# Exercise goal
Of all the entries below, retype only the lines from the one with "Career (677, 417)" through the one with "Knowledge (79, 1941)", exactly as they appear.

# Data listing
┄┄┄┄┄┄┄┄┄┄

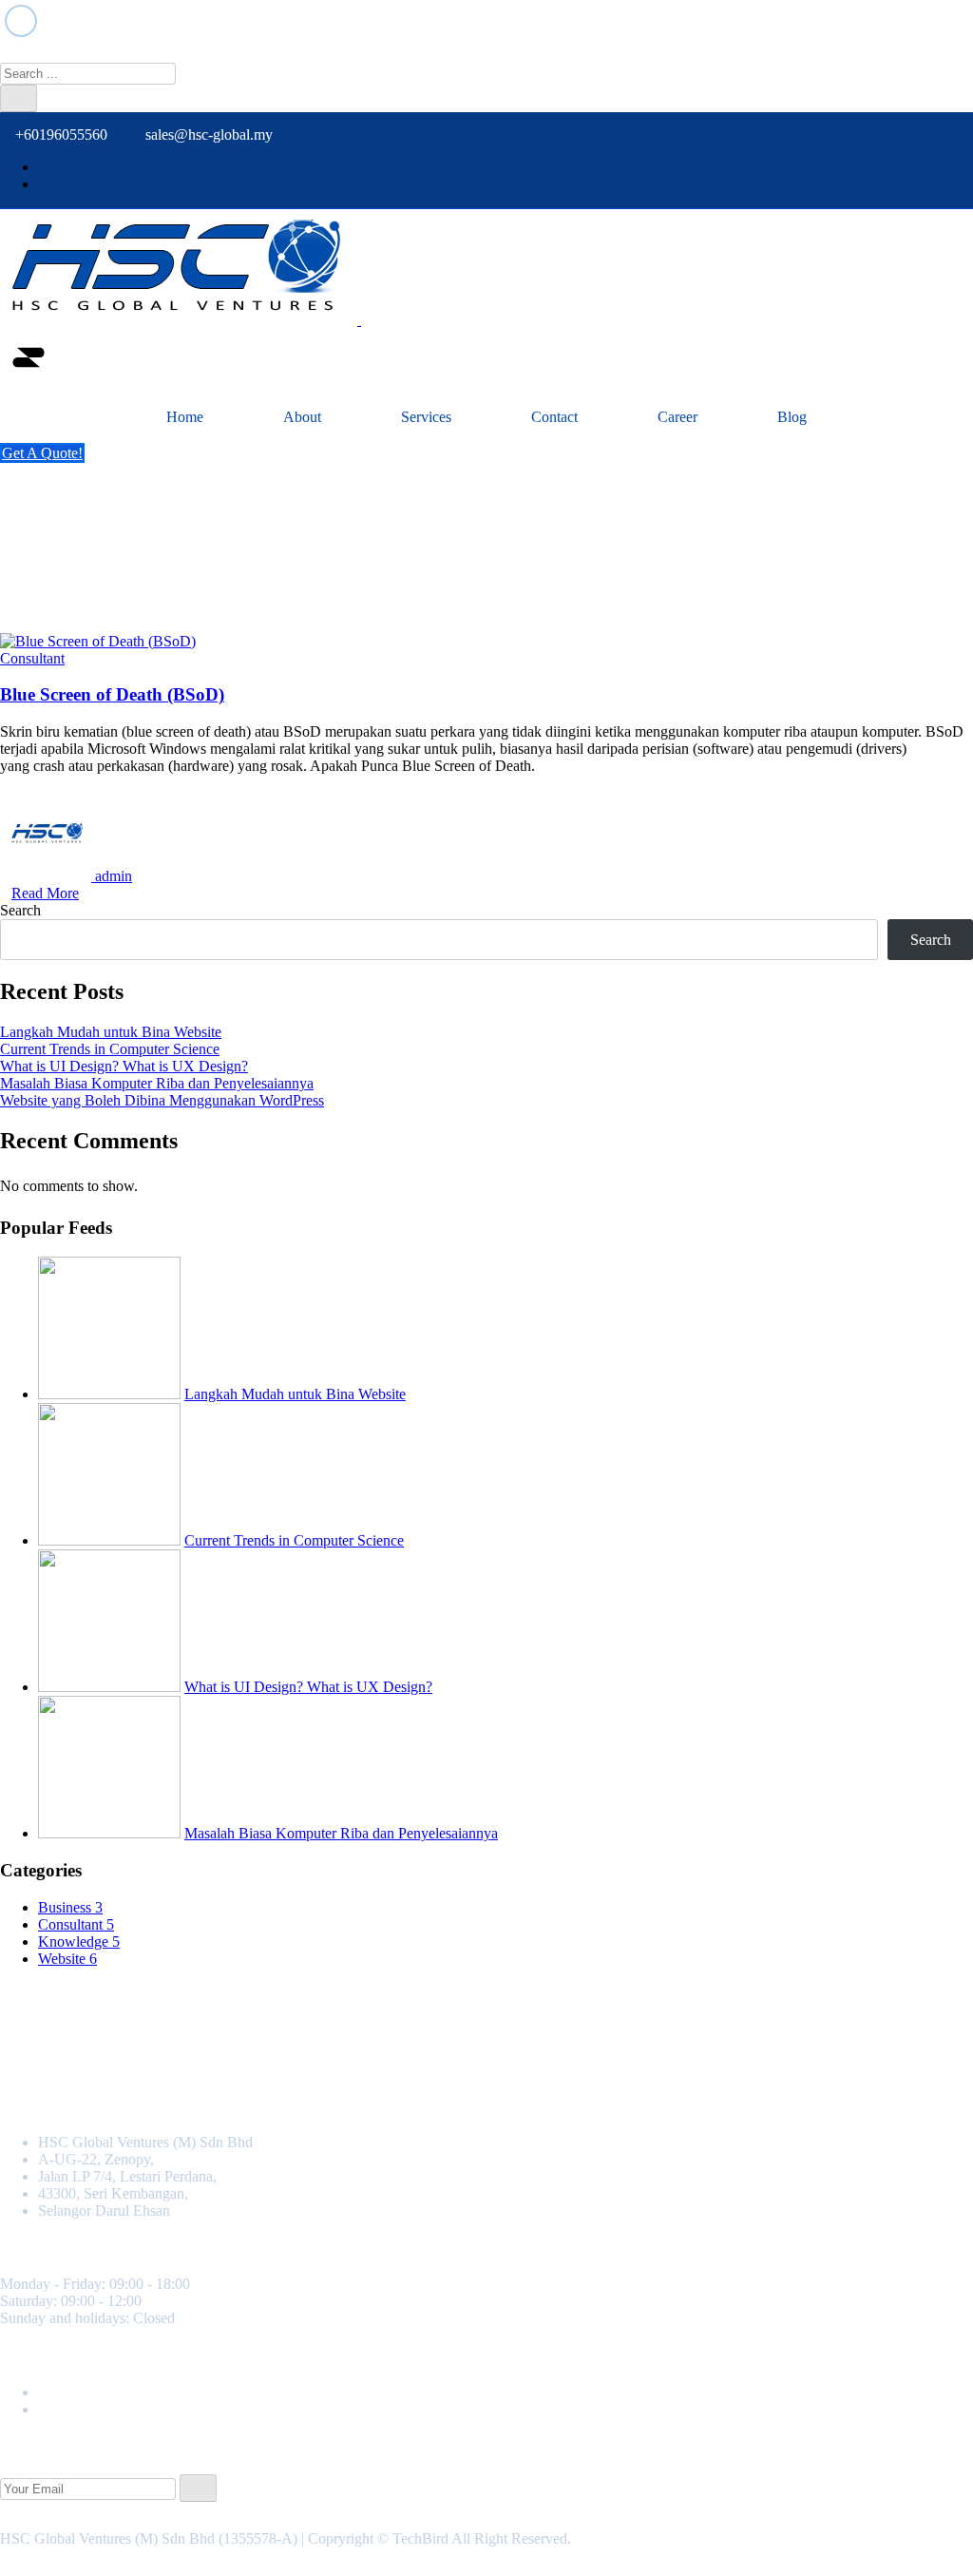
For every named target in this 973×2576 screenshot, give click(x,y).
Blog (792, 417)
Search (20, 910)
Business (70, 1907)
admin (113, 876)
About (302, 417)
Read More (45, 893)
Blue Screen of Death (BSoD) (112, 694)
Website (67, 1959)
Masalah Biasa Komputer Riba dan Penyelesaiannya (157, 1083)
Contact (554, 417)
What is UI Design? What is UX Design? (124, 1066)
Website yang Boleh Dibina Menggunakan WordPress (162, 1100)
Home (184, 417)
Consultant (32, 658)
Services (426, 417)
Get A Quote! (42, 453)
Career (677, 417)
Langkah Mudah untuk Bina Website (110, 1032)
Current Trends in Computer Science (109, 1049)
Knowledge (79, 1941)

┄┄┄┄┄┄┄┄┄┄

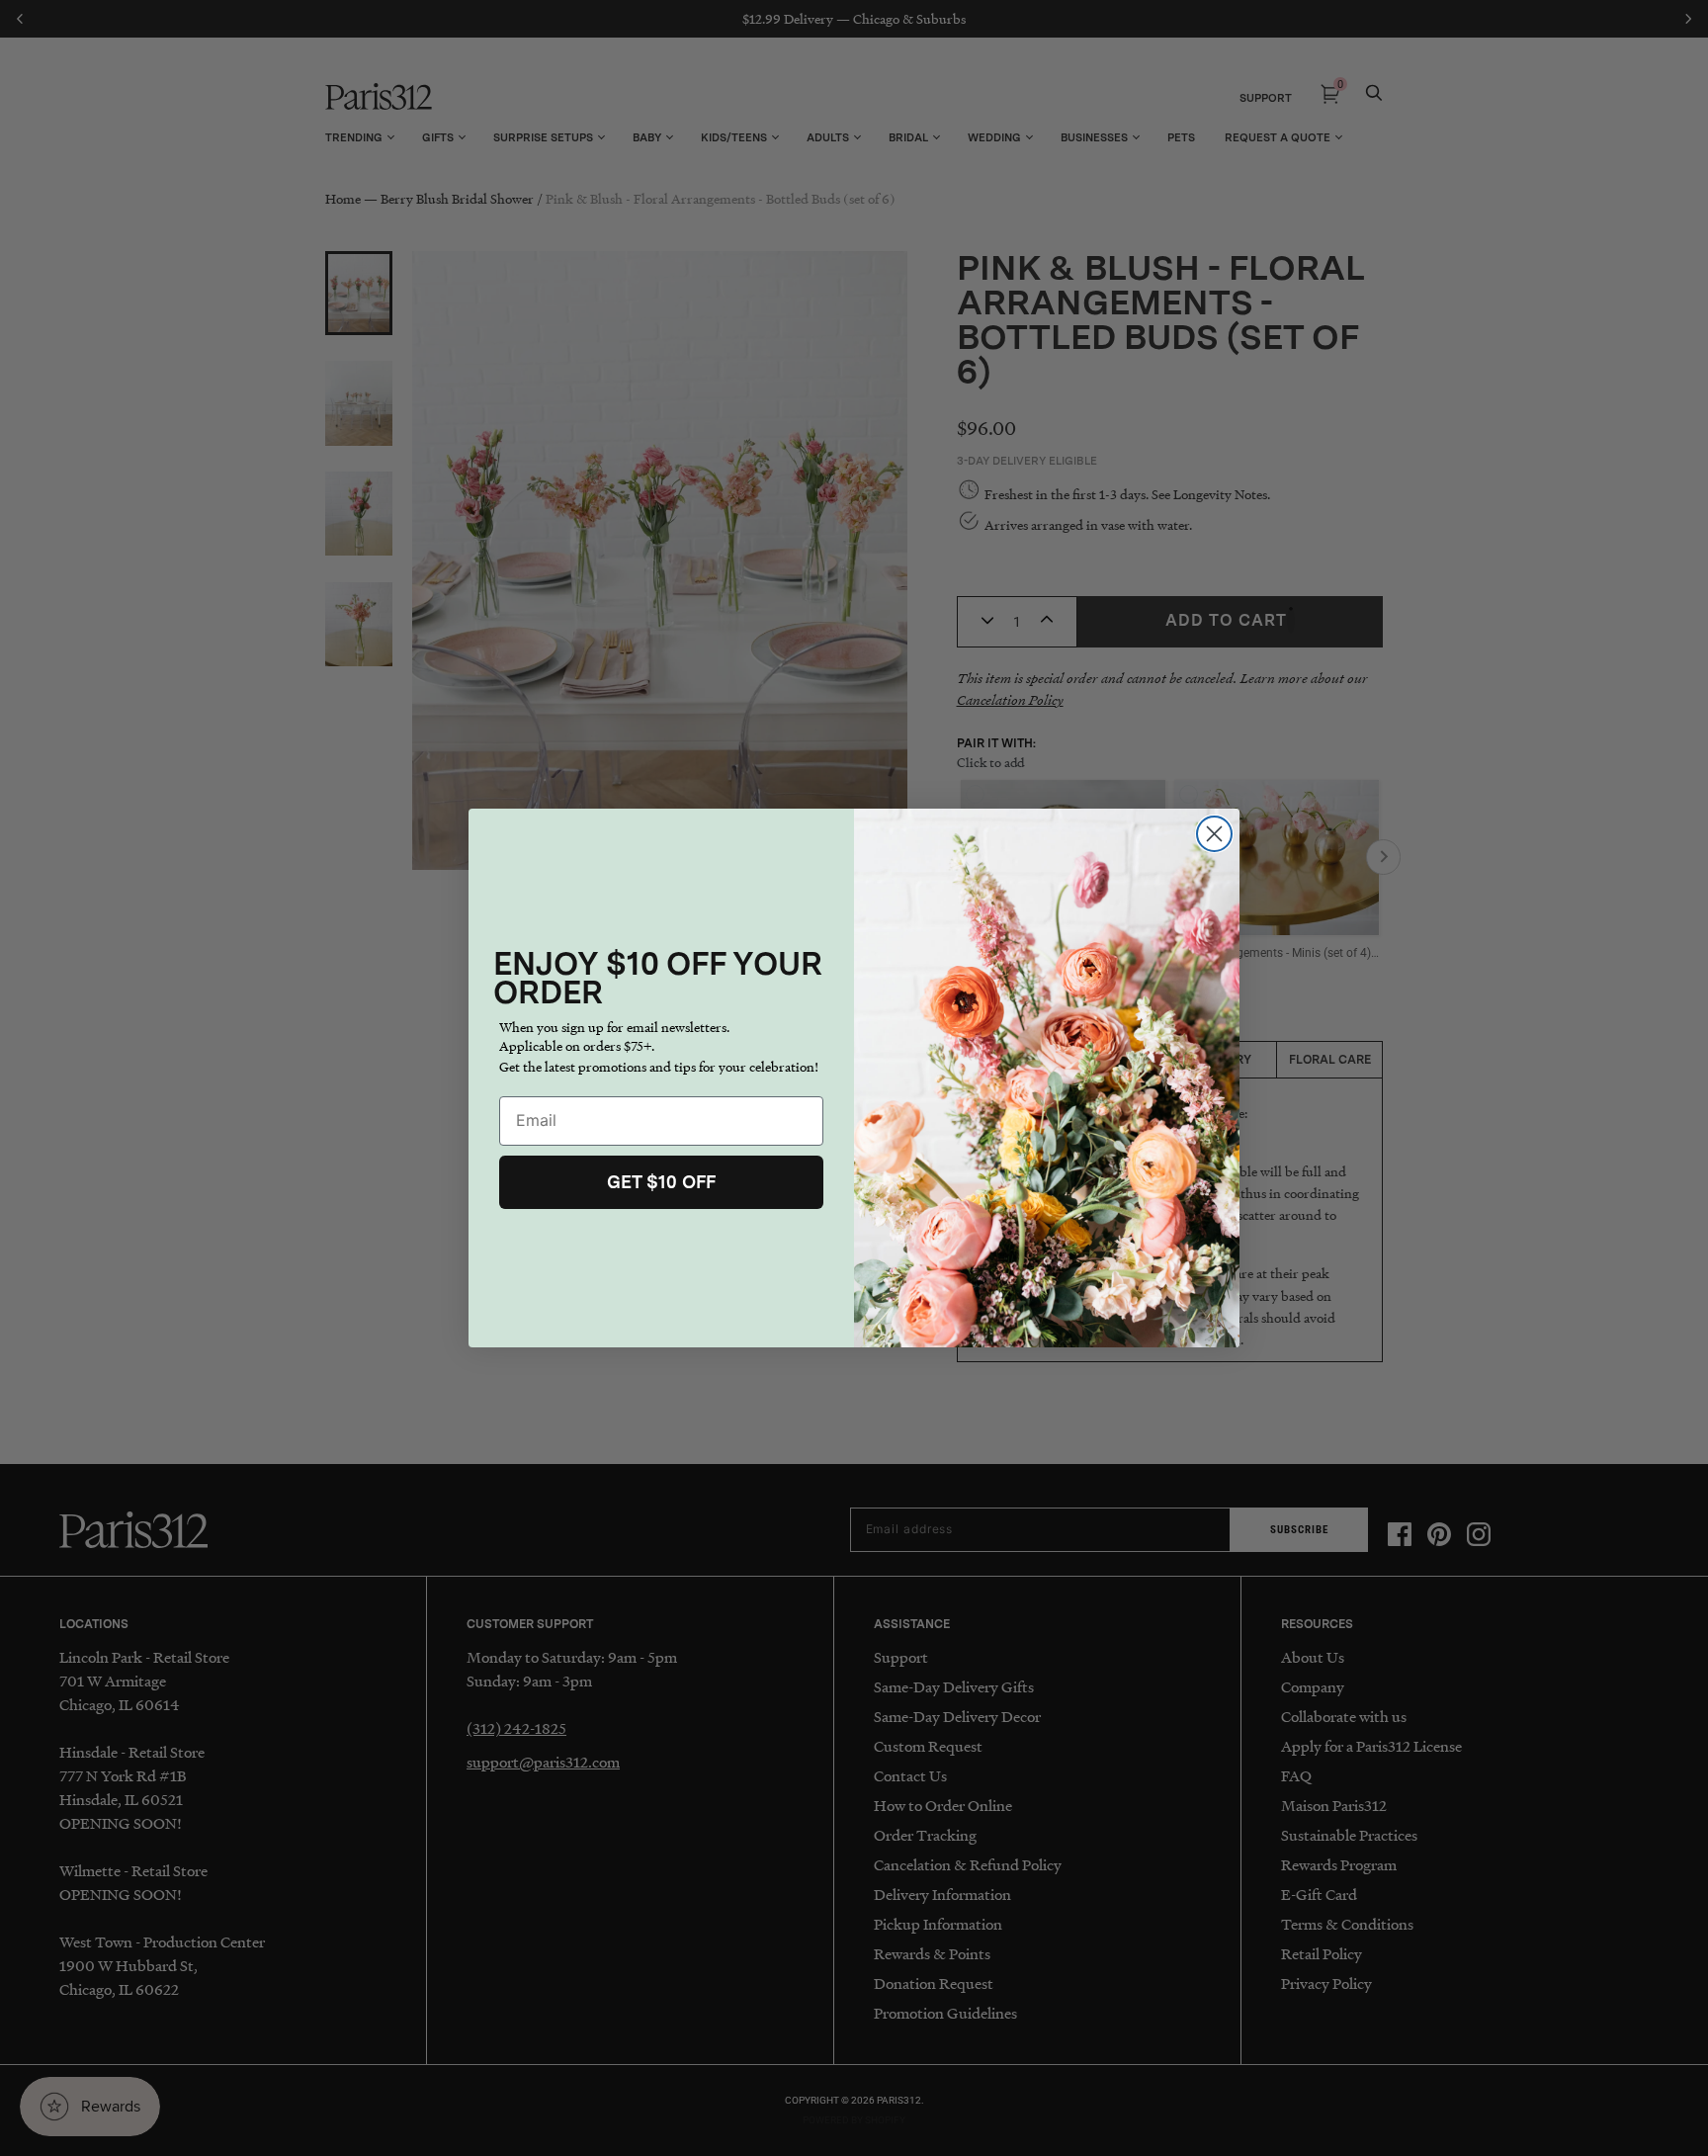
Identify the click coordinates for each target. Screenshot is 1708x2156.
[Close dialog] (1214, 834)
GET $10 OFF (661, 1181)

┄┄┄┄┄┄┄┄┄┄

# Completed exercise
Career (677, 417)
Langkah Mudah untuk Bina Website (110, 1032)
Current Trends in Computer Science (109, 1049)
Knowledge (79, 1941)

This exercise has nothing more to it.